What to do:
A faithful transcript of every entry is required; pictures do not belong in it.

──────── Given records ────────

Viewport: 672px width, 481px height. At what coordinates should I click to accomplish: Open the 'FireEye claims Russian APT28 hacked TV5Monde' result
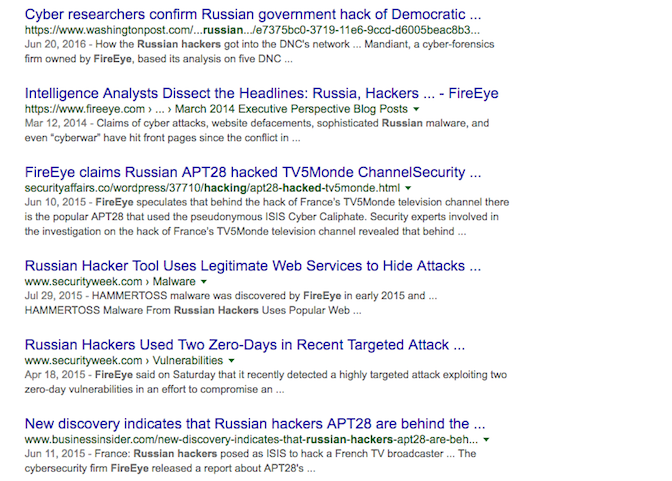pyautogui.click(x=253, y=172)
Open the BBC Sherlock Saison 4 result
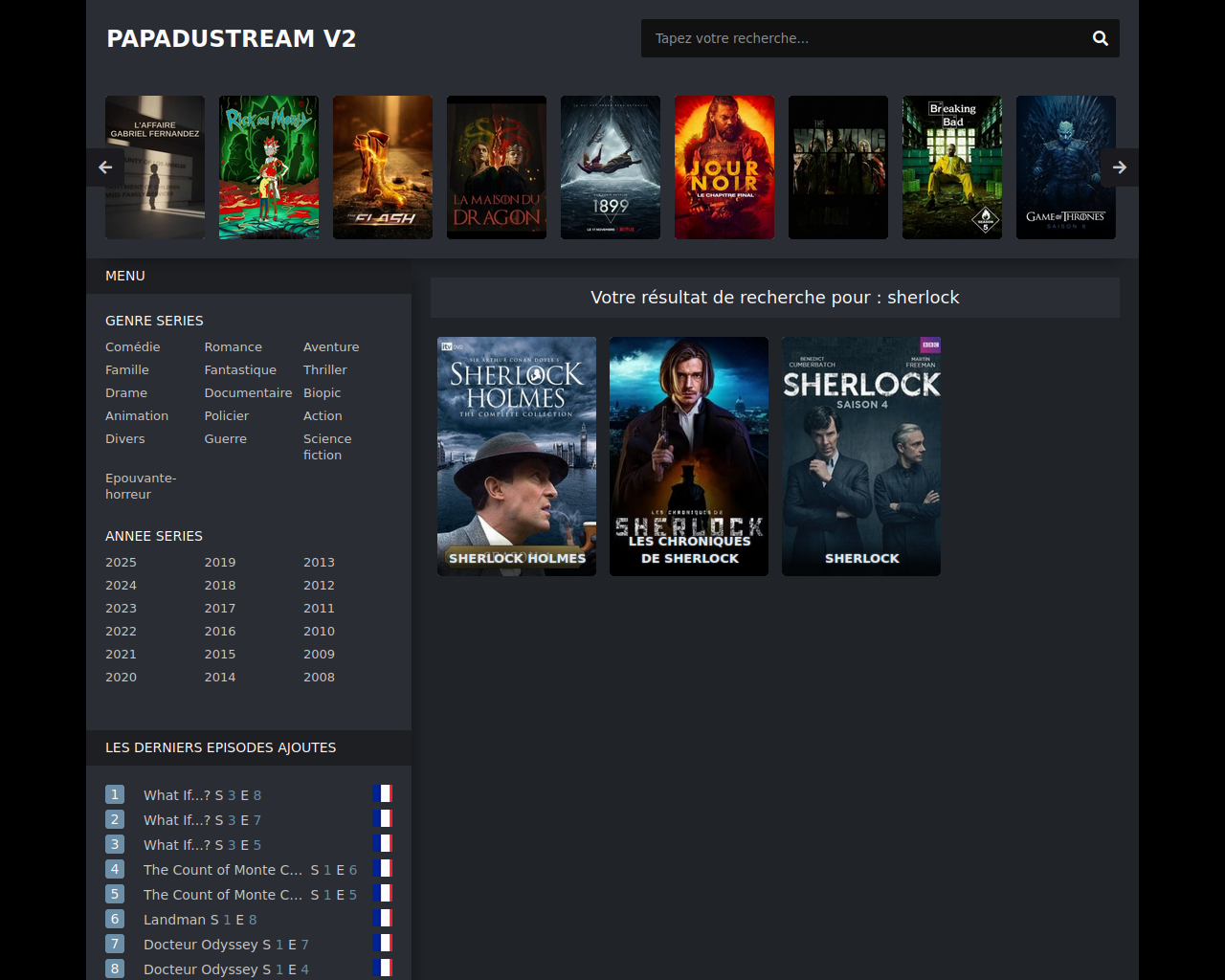This screenshot has height=980, width=1225. click(x=861, y=457)
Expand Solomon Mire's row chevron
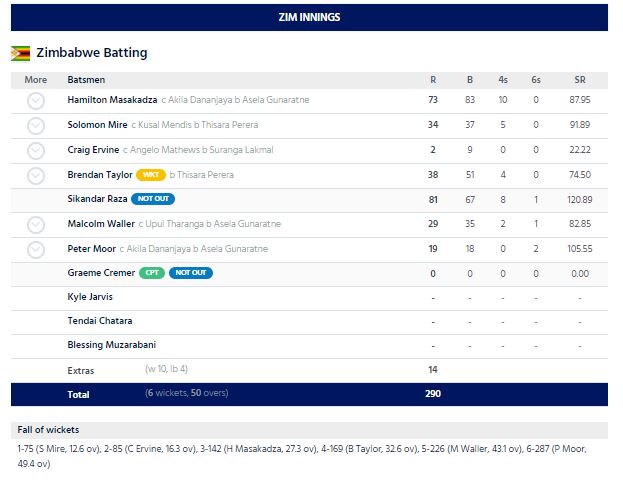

────────

Written response:
Viewport: 672px width, 481px height. At what coordinates should I click to accomplish: Open the 'FireEye claims Russian APT28 hacked TV5Monde' result
pyautogui.click(x=253, y=172)
Open the BBC Sherlock Saison 4 result
This screenshot has height=980, width=1225. click(x=861, y=457)
Expand Solomon Mire's row chevron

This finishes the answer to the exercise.